** start PROVIDED TEXT **

Newton's law of cooling and thermometer

1. Nov 24, 2009

chrisdk

1. The problem statement, all variables and given/known data
Hi, I need some help in solving Newton's law of cooling problem.

Use Newton’s law of cooling to determine the
reading on a thermometer 5 min after it is taken from an oven
at 72 ◦ C to the outdoors where the temperature is 20 ◦ C, if
the reading dropped to 48 ◦ C after one min.

2. Relevant equations

$$\frac{dT}{dt}=k(T-R)$$

3. The attempt at a solution

Last edited: Nov 24, 2009
2. Nov 24, 2009

Staff: Mentor

What have you tried to do? You have to make an attempt before anyone will give you any help - them's the rules.

** end PROVIDED TEXT **

### JOB A
Write out the stretch of the cooling thread from "Newton's law of cooling and" through "after one min." word for word.
The cooling thread and the records have no connection to each other.

** start SUPPLIED DATA **

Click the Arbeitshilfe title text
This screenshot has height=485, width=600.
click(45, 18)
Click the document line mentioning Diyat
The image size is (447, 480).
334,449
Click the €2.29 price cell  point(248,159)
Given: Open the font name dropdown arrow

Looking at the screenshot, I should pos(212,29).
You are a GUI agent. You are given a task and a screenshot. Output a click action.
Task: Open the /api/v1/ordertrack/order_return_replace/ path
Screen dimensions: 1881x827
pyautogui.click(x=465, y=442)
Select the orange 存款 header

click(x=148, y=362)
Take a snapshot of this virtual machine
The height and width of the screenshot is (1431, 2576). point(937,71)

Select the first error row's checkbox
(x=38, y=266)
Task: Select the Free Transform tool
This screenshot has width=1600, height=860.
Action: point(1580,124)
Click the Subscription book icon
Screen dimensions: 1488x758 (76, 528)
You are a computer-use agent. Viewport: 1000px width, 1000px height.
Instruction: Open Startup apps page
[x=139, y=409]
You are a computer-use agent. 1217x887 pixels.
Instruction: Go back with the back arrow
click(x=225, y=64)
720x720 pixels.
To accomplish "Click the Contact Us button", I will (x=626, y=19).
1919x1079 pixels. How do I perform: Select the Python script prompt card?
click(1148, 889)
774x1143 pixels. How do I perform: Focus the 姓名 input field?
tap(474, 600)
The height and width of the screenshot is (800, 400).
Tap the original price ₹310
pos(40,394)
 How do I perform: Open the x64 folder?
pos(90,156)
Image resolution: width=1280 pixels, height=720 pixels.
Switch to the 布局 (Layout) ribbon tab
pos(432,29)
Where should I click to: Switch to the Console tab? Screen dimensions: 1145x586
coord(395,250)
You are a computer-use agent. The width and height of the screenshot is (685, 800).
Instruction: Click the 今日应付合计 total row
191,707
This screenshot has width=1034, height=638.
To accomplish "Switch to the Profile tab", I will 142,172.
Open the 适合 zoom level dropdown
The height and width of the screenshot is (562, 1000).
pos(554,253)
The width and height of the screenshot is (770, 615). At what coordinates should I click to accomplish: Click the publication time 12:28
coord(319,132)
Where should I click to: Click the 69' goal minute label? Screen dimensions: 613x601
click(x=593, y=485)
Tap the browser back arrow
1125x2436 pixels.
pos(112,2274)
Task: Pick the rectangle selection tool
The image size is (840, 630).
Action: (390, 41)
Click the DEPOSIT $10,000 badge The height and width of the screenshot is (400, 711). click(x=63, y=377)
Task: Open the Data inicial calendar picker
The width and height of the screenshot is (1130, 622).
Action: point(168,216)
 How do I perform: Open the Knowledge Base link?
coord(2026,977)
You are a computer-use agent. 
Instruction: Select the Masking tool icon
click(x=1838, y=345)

** end SUPPLIED DATA **

### JOB B
Extract the stretch of the records from their first line through the line containing "click(x=148, y=362)", reproducing each line unchanged.

### COMPLETE ANSWER A
Newton's law of cooling and thermometer

1. Nov 24, 2009

chrisdk

1. The problem statement, all variables and given/known data
Hi, I need some help in solving Newton's law of cooling problem.

Use Newton’s law of cooling to determine the
reading on a thermometer 5 min after it is taken from an oven
at 72 ◦ C to the outdoors where the temperature is 20 ◦ C, if
the reading dropped to 48 ◦ C after one min.

### COMPLETE ANSWER B
Click the Arbeitshilfe title text
This screenshot has height=485, width=600.
click(45, 18)
Click the document line mentioning Diyat
The image size is (447, 480).
334,449
Click the €2.29 price cell  point(248,159)
Given: Open the font name dropdown arrow

Looking at the screenshot, I should pos(212,29).
You are a GUI agent. You are given a task and a screenshot. Output a click action.
Task: Open the /api/v1/ordertrack/order_return_replace/ path
Screen dimensions: 1881x827
pyautogui.click(x=465, y=442)
Select the orange 存款 header

click(x=148, y=362)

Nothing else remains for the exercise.